Der reich geschmückte Festsaal der Villa und die behaglichen Räume, welche sich unmittelbar an denselben anschlossen, wurden aus Gaskronen, Wandleuchtern und Kandelabern bereits mit einem Meer von Licht überfluthet; aber von den erwarteten Gästen war noch keiner vorgefahren. Bis auf die Generalin, die schon seit geraumer Zeit in einem moosgrünen Sammetkleide mit unendlicher Schleppe umherrauschte, um die Anordnungen an den Büffetts wieder und wieder mit Kennerblicken zu prüfen und hier und da einige auf die leiblichen Bedürfnisse der Gäste bezügliche Anweisungen zu ertheilen, – und bis auf den Assessor, der in seinem Arbeitszimmer über einem Aktenbündel saß, als hätte er von den festlichen Vorbereitungen in seinem Elternhause überhaupt keine Ahnung – befanden sich sämmtliche Mitglieder der Familie noch in ihren Zimmern, mit ihrem Anzug beschäftigt.

Cilly war bei ihren Angehörigen ein wenig dafür verrufen, daß sie mit dem wichtigen Geschäft des Ankleidens trotz aller Hilfe der Zofe niemals rechtzeitig fertig werden könne. Sie hatte um dieser leidigen Gewohnheit willen schon unzählige Neckereien Engelberts über sich ergehen lassen müssen, und vielleicht nur, um ihr für den heutigen Tag eine Wiederholung derselben nach Möglichkeit zu ersparen, beeilte Marie ihren eigenen Anzug so sehr, daß sie noch Zeit genug behielt, auch ihrer Base Beistand zu leisten. Sie selber hatte jede Hilfe abgelehnt, ja, sie hatte trotz alles Zuredens nicht einmal die weitberühmten Frisirkünste von Cillys Jungfer in Anspruch genommen, da sie ihr prächtiges Haar durchaus nicht anders zu tragen wünschte als an jedem sonstigen Tage. Und ein Blick in den Spiegel konnte sie belehren, daß sie recht daran gethan hatte. Die einfache Anordnung der dicken, lichtblonden Zöpfe, in denen einige frische Blumen als einziger Schmuck befestigt waren, stand ihr ohne Zweifel ungleich lieblicher zu Gesicht als irgend ein kunstreicher Aufbau, wie ihn die an der Seine geschulte Phantasie der Mademoiselle Chériette zu erfinden liebte. Und dieselbe anmuthige Einfachheit hatte sie auch in Bezug auf all ihren sonstigen Festschmuck walten lassen. Ein weißes Kleid von schlichtem Faltenwurf, durch eine zarte, schön gezeichnete Stickerei belebt und hier und da mit einer kleinen, duftigen Ranke lebendiger Blumen verziert, überließ den edlen Linien und den weichen Formen ihrer vollkommen ebenmäßigen Gestalt den wesentlich größten Theil der Aufgabe, sich im Wettstreit mit den weiblichen Schönheiten, die man heute erwarten durfte, zu behaupten.

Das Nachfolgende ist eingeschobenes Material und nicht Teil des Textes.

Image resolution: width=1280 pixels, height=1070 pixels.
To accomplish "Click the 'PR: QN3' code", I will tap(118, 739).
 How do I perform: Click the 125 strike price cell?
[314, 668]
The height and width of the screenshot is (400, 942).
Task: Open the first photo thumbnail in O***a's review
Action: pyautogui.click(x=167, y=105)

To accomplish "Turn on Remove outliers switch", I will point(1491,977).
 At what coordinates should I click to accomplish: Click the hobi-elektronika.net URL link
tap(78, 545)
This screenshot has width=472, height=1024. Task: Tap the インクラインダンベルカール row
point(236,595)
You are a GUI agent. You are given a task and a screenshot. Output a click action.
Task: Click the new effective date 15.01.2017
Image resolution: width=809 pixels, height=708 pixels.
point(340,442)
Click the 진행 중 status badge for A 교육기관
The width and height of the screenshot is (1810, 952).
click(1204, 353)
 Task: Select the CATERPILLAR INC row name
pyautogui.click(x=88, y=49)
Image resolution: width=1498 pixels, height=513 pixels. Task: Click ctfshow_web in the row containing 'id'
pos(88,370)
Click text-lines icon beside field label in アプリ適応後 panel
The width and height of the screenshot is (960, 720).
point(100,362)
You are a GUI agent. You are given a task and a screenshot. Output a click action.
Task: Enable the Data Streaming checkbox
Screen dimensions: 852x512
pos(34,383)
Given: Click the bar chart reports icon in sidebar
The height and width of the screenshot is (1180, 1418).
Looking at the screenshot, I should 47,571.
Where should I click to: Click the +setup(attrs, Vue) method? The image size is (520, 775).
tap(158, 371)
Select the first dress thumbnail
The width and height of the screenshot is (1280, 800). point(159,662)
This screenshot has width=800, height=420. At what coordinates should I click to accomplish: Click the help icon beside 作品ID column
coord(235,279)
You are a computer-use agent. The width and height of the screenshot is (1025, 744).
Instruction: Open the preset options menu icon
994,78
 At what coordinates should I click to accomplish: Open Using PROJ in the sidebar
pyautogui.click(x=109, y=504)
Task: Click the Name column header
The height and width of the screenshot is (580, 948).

Von kindlicher Freude über das liebliche Bild erfüllt, das ihr der hohe Ankleidespiegel zurückgeworfen hatte, verließ Marie ihr Stübchen, um sich zu dem in demselben Stockwerk gelegenen Zimmer ihrer Base zu begeben. Sie hatte nur den langen Gang zu durchschreiten, um dahin zu gelangen, und sie war so wenig darauf gefaßt gewesen, anderen Personen als etwa einem der Dienstboten zu begegnen, daß ihr ein Ausruf der Ueberraschung entschlüpfte, als sie plötzlich Engelberts schlanke Gestalt wie aus dem Boden gewachsen vor sich stehen sah.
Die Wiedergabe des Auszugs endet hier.